Mais, avant cela, un après-midi qu’Ernest était avec moi, Père revint tard à la maison, et nous nous aperçûmes qu’il était en colère, ou du moins dans un accès d’irritation philosophique. Il était rare qu’il sortît de ses gonds, mais il se permettait de temps à autre un certain degré de courroux mesuré. Il appelait cela un tonique.

Nous vîmes donc, dès son entrée dans la chambre, qu’il avait sa dose de colère tonique.

– Que pensez-vous de cela ? demanda-t-il. Je viens de luncher avec Wilcox !

Wilcox était le président en retraite de l’Université. Son esprit desséché était un magasin de lieux-communs qui avaient eu cours vers 1870 et qu’il n’avait jamais songé à mettre au point depuis cette époque.

– Il m’a invité. Il m’a envoyé chercher.

Père fit une pause. Nous attendions.

– Oh ! ça s’est passé très gentiment, je le reconnais ; mais j’ai été réprimandé. Moi ! Et par ce vieux fossile !

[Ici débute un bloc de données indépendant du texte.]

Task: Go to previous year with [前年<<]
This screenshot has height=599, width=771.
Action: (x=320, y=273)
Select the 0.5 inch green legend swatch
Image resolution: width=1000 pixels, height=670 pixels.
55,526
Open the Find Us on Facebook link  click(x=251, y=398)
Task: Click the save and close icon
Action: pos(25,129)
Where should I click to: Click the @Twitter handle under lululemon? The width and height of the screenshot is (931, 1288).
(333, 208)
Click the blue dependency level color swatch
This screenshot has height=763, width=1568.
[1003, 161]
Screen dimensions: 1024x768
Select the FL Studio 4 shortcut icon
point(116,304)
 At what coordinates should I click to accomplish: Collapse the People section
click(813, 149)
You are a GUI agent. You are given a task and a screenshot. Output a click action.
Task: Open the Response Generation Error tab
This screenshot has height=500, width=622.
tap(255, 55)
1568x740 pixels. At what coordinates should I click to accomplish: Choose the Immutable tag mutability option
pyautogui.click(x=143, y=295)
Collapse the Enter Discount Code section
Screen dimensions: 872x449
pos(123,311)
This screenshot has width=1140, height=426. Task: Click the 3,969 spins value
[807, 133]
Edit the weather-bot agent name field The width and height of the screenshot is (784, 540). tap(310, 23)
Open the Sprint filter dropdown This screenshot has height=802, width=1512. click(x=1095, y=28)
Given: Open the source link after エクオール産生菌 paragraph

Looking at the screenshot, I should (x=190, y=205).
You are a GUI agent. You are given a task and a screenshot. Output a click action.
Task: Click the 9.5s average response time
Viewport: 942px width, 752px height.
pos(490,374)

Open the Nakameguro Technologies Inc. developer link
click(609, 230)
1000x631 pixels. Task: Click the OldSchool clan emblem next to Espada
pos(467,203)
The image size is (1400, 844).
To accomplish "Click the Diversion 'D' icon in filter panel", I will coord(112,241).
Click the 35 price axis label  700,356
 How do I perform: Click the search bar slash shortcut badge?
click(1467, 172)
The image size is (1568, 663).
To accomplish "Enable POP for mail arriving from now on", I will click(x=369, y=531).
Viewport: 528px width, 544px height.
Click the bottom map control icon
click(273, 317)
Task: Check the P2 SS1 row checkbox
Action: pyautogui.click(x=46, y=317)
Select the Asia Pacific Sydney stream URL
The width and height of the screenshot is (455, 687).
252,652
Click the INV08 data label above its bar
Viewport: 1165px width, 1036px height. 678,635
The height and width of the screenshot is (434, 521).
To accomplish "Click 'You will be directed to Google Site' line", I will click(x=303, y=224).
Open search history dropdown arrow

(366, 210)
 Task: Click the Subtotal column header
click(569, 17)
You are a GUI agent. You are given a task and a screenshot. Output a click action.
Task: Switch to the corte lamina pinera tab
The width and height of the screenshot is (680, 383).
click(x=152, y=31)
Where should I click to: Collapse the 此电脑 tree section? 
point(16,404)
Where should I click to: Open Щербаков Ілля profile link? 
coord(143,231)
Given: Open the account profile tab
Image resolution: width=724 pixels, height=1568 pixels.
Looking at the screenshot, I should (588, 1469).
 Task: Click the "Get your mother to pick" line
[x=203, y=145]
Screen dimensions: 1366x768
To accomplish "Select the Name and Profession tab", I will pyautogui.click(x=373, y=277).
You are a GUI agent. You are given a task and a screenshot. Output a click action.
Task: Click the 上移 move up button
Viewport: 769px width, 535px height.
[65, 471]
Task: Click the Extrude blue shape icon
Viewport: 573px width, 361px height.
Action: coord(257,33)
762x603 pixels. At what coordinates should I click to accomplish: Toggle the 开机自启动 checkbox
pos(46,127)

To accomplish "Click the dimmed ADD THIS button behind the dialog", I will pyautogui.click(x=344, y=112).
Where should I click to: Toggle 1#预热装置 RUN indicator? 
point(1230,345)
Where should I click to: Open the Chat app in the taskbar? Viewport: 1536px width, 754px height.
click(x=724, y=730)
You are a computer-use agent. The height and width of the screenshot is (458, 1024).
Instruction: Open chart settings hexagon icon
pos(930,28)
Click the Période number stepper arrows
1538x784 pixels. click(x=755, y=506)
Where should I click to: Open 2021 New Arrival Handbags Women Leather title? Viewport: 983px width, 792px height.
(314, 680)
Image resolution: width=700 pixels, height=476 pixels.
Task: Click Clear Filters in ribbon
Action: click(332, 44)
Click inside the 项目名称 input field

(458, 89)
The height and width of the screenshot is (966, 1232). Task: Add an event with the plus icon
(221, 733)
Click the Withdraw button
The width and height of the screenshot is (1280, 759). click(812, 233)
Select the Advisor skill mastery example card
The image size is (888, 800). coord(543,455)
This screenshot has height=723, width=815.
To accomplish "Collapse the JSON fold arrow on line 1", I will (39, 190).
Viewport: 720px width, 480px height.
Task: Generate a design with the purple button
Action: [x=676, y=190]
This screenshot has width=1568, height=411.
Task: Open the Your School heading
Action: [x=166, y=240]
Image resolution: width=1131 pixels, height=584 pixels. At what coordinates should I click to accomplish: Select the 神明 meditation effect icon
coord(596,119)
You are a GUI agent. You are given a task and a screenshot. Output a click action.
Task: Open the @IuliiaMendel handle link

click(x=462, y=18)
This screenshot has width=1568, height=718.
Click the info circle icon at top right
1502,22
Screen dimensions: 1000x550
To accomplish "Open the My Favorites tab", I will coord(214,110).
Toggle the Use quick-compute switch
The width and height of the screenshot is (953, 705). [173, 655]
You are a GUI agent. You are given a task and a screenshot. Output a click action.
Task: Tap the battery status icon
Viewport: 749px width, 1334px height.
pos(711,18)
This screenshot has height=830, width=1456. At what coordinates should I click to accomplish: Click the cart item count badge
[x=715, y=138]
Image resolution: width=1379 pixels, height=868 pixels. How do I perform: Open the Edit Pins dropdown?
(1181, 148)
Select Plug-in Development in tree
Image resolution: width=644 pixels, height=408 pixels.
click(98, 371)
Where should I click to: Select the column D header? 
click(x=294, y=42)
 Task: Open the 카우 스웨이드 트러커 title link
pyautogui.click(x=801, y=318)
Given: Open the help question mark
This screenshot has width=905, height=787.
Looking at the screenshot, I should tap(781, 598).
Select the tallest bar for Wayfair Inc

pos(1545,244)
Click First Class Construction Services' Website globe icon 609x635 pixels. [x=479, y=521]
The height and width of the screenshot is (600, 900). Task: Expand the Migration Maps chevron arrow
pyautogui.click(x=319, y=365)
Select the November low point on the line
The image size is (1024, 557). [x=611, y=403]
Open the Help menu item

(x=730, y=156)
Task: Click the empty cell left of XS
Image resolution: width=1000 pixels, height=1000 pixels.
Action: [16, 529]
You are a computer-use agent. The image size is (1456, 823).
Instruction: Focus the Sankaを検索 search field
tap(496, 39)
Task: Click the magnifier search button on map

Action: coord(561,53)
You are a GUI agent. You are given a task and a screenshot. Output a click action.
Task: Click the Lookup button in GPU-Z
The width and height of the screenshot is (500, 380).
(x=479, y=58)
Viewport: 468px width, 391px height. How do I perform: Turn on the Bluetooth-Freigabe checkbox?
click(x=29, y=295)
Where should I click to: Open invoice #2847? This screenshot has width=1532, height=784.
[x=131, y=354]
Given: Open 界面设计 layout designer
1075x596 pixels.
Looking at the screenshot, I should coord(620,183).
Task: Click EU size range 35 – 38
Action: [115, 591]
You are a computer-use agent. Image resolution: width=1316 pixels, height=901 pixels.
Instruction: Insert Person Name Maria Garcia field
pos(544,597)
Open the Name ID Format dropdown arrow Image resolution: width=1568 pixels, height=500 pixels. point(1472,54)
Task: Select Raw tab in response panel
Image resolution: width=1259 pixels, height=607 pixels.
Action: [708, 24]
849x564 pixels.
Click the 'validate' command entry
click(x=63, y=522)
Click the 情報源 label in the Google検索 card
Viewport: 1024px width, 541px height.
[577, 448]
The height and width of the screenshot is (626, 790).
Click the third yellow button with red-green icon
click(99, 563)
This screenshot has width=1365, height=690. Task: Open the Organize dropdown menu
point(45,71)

– Je parie savoir pourquoi vous avez été réprimandé, dit Ernest.

– Je vous le donne à deviner en trois coups, dit Père en riant.

– Je vais vous le dire du premier coup, répliqua Ernest. Et ce n’est pas une conjecture, mais une déduction. Vous avez été réprimandé pour votre vie privée.

– C’est cela même ! s’écria Père. Comment diable l’avez-vous deviné ?

– Je sais que cela devait arriver. Je vous en avais déjà averti.

– C’est pourtant vrai, dit Père en réfléchissant. Mais je ne pouvais pas le croire. En tout cas ce ne sera qu’un témoignage de plus, et des plus convaincants, à insérer dans mon livre.

– Ce n’est rien en comparaison de ce qui vous attend si vous persistez à recevoir chez vous tous ces socialistes et radicaux, y compris moi-même.

– C’est précisément ce que m’a reproché le vieux Wilcox, avec un tas de commentaires absurdes. Il m’a dit que je faisais preuve d’un goût douteux, que j’allais contre les traditions et les manières de l’Université, et qu’en tous cas je dépensais mon temps en pure perte. Il a ajouté bien d’autres choses non moins vagues.